Volpe Library Exhibit and History

Students checking out books at the Jere Whitson Memorial Library, c. 1950. The Library was closed stacks, meaning library workers retrieved books for patrons.

Did you know Angelo and Jennette Volpe Library turned 30 in 2019? This was not Tech’s first library though. Tennessee Tech University’s first building dedicated solely to being a library was Jere Whitson Memorial Library. Prior to the Jere Whitson Memorial Library, the library operated in the administration building when Tennessee Tech was Dixie College and later when it was Tennessee Polytechnic Institute. The Jere Whitson Memorial Library was named in honor of Dixie College board member Jere Whitson. Jere Whitson was a driving force behind establishing a college in Cookeville, and he donated the land to build Dixie College. The Jere Whitson Memorial Library was located on the Quad in the same building that bears Jere Whitson’s name today.

Front of Jere Whitson Memorial Library, c. 1960s

Soon, however, Tennessee Tech’s enrollment increased and Tennessee Tech outgrew Jere Whitson Memorial Library. Students and librarians alike hoped for a new and improved library that could accommodate Tech’s growing student body. Jere Whitson Memorial Library would become so crowded during peak hours that there were not enough desks and chairs to accommodate all of the students. Thankfully, Tennessee Tech administrators understood that a new library was essential in properly serving the Tennessee Tech student body; construction began on Angelo and Jennette Volpe Library in 1987.
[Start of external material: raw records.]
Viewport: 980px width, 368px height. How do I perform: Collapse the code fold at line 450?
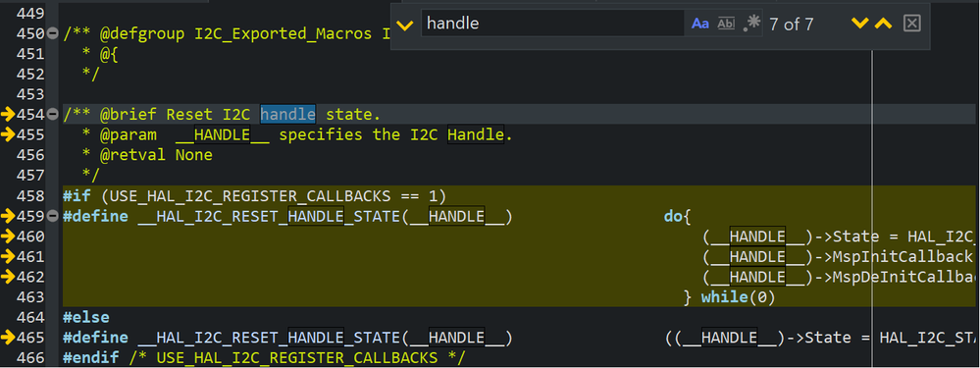[x=53, y=33]
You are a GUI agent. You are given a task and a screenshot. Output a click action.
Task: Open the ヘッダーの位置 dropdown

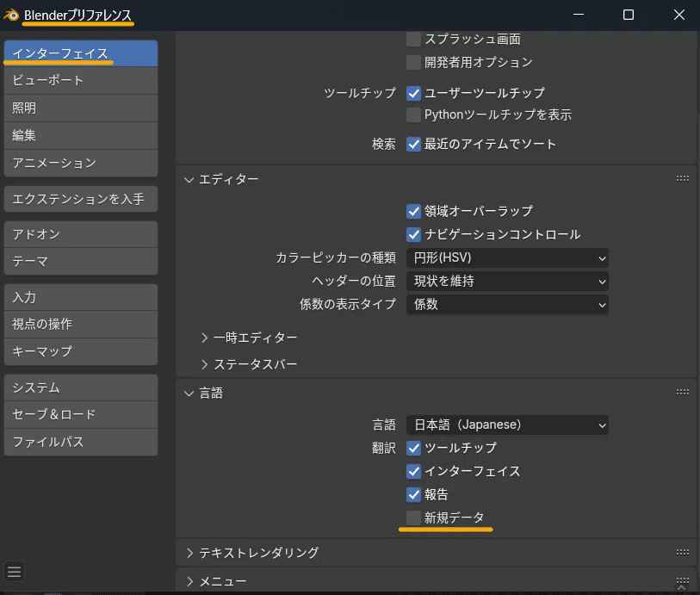[x=507, y=281]
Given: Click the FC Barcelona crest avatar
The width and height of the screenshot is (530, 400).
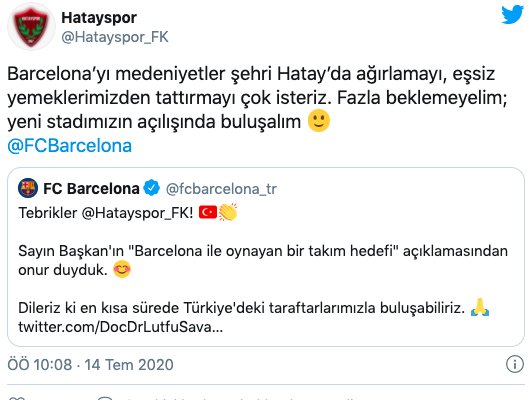Looking at the screenshot, I should [28, 188].
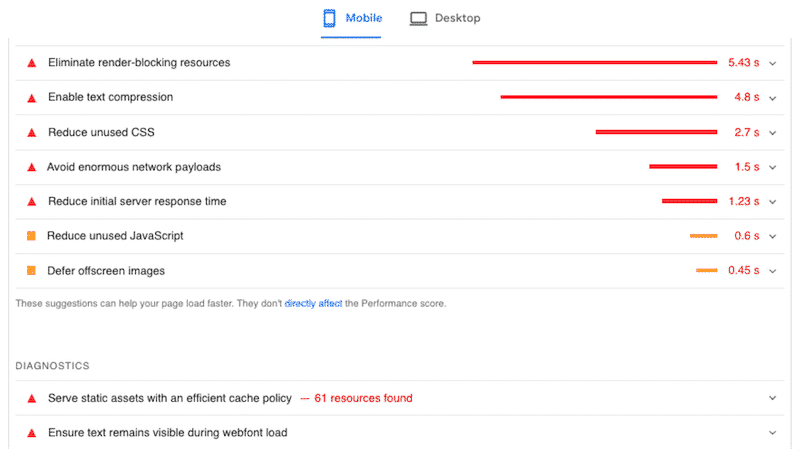Expand Serve static assets cache policy chevron
800x451 pixels.
point(772,398)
Prior to library book databases, students had to search for resources using a card catalog, which listed books and resources alphabetically by subject.

Angelo and Jennette Volpe Library opened its doors to students for the first time in the summer of 1989. Volpe Library is named after former Tennessee Tech University President Dr. Angelo Volpe and First Lady Jennette Volpe.  Dr. Angelo Volpe was Tennessee Tech University’s seventh president and third longest serving president (1987-2000). The library’s name includes both husband and wife because both were recognized for their contributions and hard work at Tennessee Tech. As of 2019, Angelo and Jennette Volpe Library has been an important part of Tennessee Tech campus life for thirty years.

The library has always been a popular hangout. c. 1950s.


Thousands of students have patronized Angelo and Jennette Volpe Library over the years, and thousands of students visited Jere Whitson Memorial Library before its closing.  Student life at Tennessee Tech University would be much different without the Angelo and Jennette Volpe Library and the Jere Whitson Memorial Library. Tennessee Tech’s libraries have changed a lot over 115 years, but each library has been an integral part of campus that has been dedicated to helping students succeed. How did the library impact your time at Tennessee Tech University?

Volpe Library at Night.

If you are interested in learning more about Volpe Library and its history, visit the exhibit on the main floor of the library or stop by the archives.

About University Archives

Archives and Special Collections resides in Angelo and Jennette Volpe Library on the first floor. The collection includes materials of legal, fiscal and historical significance to Tennessee Tech University and documents the history of the Upper Cumberland Region. The collection includes over 2,500 cubic feet of manuscripts, photographs, and archives from Tennessee Tech as well as surrounding people, businesses, and organizations of the Upper Cumberland. The collection contains books on the history and culture of the Upper Cumberland Region of Tennessee.